**Task instructions**
Set down every entry again exactly as it stands below.

**Data to use**
————

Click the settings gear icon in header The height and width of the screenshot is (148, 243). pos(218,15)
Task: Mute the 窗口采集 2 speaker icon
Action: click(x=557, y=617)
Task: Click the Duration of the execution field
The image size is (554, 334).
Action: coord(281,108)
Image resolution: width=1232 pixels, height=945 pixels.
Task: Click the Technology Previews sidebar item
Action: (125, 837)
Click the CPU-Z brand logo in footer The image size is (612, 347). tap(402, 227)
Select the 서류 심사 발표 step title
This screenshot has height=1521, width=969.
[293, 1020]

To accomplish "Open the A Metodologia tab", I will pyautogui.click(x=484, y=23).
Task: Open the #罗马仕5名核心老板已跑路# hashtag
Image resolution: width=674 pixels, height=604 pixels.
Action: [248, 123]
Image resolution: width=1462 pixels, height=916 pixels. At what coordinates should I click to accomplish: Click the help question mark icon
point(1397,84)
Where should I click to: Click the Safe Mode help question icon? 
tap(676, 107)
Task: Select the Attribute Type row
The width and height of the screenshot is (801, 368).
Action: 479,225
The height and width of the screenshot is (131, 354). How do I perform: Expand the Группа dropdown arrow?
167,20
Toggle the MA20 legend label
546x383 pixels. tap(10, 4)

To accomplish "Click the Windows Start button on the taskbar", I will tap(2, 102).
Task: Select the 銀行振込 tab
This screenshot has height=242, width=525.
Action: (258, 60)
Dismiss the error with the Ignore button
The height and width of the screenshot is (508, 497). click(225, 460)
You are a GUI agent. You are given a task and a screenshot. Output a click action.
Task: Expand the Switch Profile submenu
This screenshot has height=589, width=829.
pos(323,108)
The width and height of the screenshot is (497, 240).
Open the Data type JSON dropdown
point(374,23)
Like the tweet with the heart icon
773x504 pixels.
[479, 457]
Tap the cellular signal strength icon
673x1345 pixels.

————

**Result**
Click the settings gear icon in header The height and width of the screenshot is (148, 243). pos(218,15)
Task: Mute the 窗口采集 2 speaker icon
Action: click(x=557, y=617)
Task: Click the Duration of the execution field
The image size is (554, 334).
Action: coord(281,108)
Image resolution: width=1232 pixels, height=945 pixels.
Task: Click the Technology Previews sidebar item
Action: (125, 837)
Click the CPU-Z brand logo in footer The image size is (612, 347). tap(402, 227)
Select the 서류 심사 발표 step title
This screenshot has height=1521, width=969.
[293, 1020]

To accomplish "Open the A Metodologia tab", I will pyautogui.click(x=484, y=23).
Task: Open the #罗马仕5名核心老板已跑路# hashtag
Image resolution: width=674 pixels, height=604 pixels.
Action: [248, 123]
Image resolution: width=1462 pixels, height=916 pixels. At what coordinates should I click to accomplish: Click the help question mark icon
point(1397,84)
Where should I click to: Click the Safe Mode help question icon? 
tap(676, 107)
Task: Select the Attribute Type row
The width and height of the screenshot is (801, 368).
Action: 479,225
The height and width of the screenshot is (131, 354). How do I perform: Expand the Группа dropdown arrow?
167,20
Toggle the MA20 legend label
546x383 pixels. tap(10, 4)

To accomplish "Click the Windows Start button on the taskbar", I will tap(2, 102).
Task: Select the 銀行振込 tab
This screenshot has height=242, width=525.
Action: (258, 60)
Dismiss the error with the Ignore button
The height and width of the screenshot is (508, 497). click(225, 460)
You are a GUI agent. You are given a task and a screenshot. Output a click action.
Task: Expand the Switch Profile submenu
This screenshot has height=589, width=829.
pos(323,108)
The width and height of the screenshot is (497, 240).
Open the Data type JSON dropdown
point(374,23)
Like the tweet with the heart icon
773x504 pixels.
[479, 457]
Tap the cellular signal strength icon
673x1345 pixels.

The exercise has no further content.